Los daños y pintas registrados en templos del Centro Histórico durante la marcha del 8 de marzo generaron nuevamente debate sobre el impacto de las protestas feministas en inmuebles religiosos considerados patrimonio histórico. Autoridades eclesiásticas informaron que ya solicitaron la intervención del Instituto Nacional de Antropología e Historia (INAH) para evaluar y restaurar los recintos afectados.

Entre los espacios que presentaron afectaciones se encuentran el templo de la Compañía de Jesús y la Capilla de Loreto, donde se reportaron pintas en muros, puertas y algunas estructuras exteriores.
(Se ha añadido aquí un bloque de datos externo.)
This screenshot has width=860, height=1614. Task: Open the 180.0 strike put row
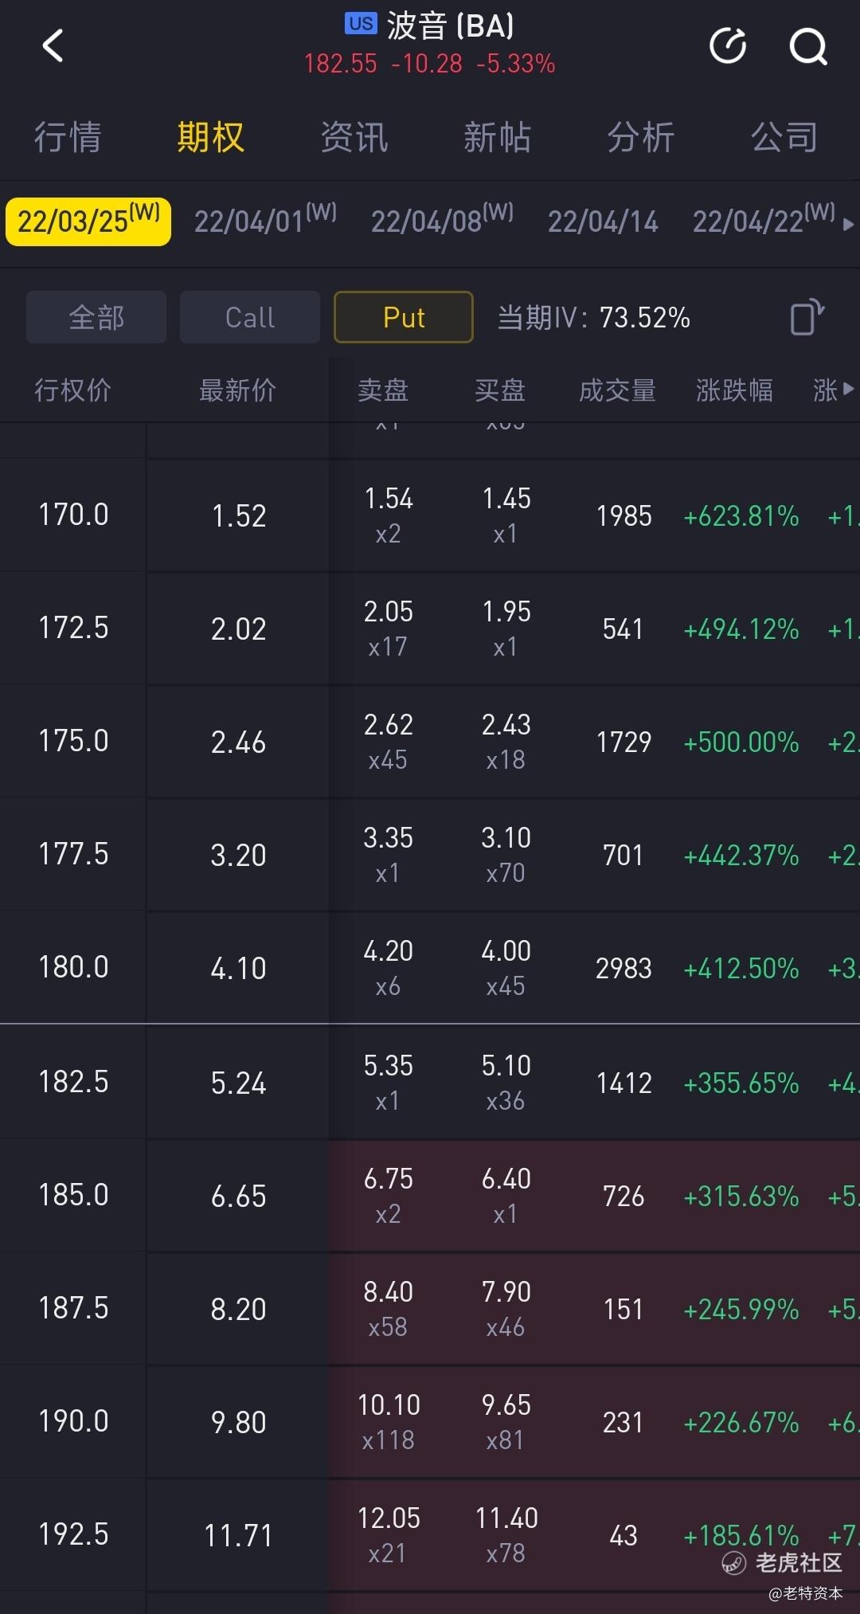click(x=430, y=967)
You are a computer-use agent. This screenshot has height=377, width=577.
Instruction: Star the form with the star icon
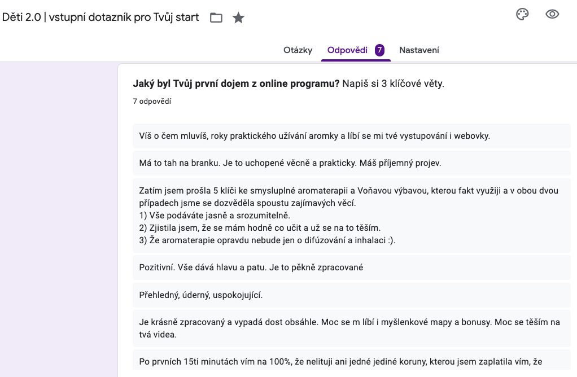point(239,17)
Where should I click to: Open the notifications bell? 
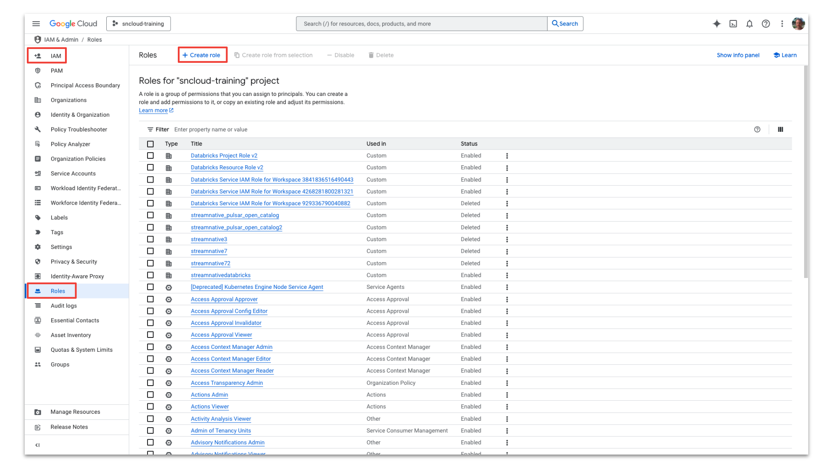click(x=749, y=24)
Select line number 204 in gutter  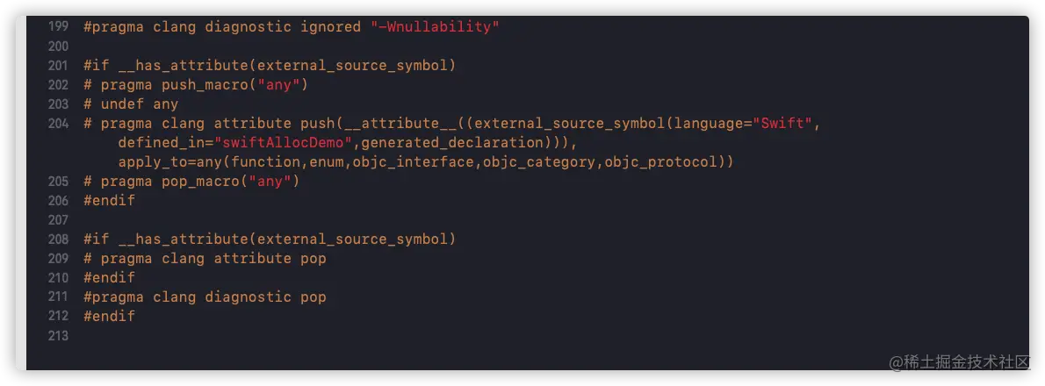tap(58, 123)
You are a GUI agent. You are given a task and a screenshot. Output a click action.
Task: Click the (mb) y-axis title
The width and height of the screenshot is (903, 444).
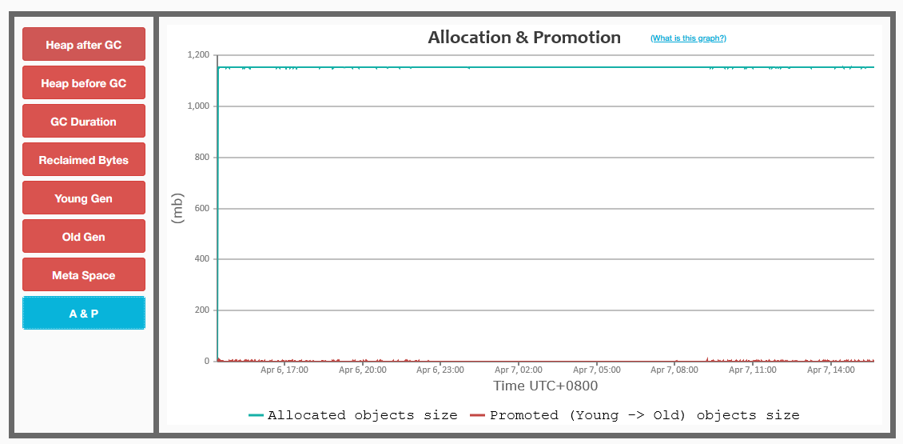[178, 208]
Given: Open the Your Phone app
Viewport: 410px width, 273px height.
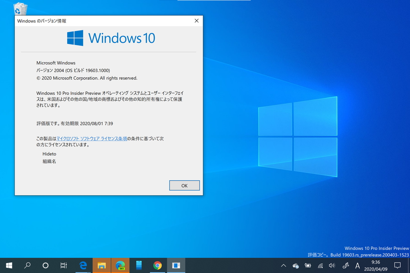Looking at the screenshot, I should [138, 265].
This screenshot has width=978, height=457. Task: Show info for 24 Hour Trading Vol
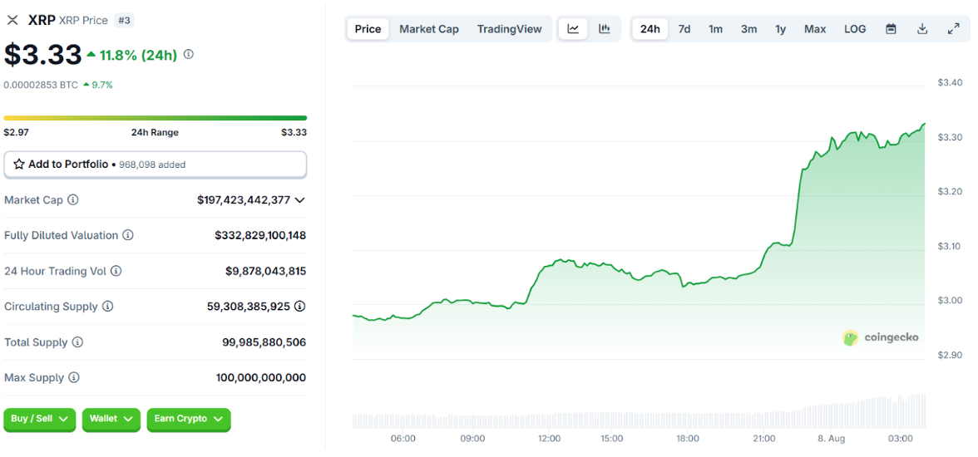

De acuerdo con las primeras revisiones, los daños no serían irreversibles y podrían ser reparados mediante trabajos especializados de restauración.

Representantes de la Iglesia señalaron que estos templos forman parte del patrimonio histórico y cultural, por lo que cualquier intervención debe realizarse bajo supervisión de especialistas del INAH, dependencia responsable de la conservación de este tipo de inmuebles.

Tras los hechos, se llevó a cabo una misa de desagravio en uno de los templos afectados, con el objetivo de reparar simbólicamente los daños ocasionados durante la manifestación.

Las pintas realizadas durante la movilización incluyeron consignas relacionadas con la violencia contra las mujeres y críticas hacia diversas instituciones. Cada año, este tipo de expresiones genera discusión entre quienes defienden el derecho a la protesta y quienes consideran que los daños a edificios históricos representan afectaciones al patrimonio cultural.

Hasta el momento no se ha informado sobre el inicio formal de los trabajos de restauración, aunque se prevé que el INAH realice en los próximos días una evaluación técnica para determinar el procedimiento de limpieza y reparación de las superficies dañadas.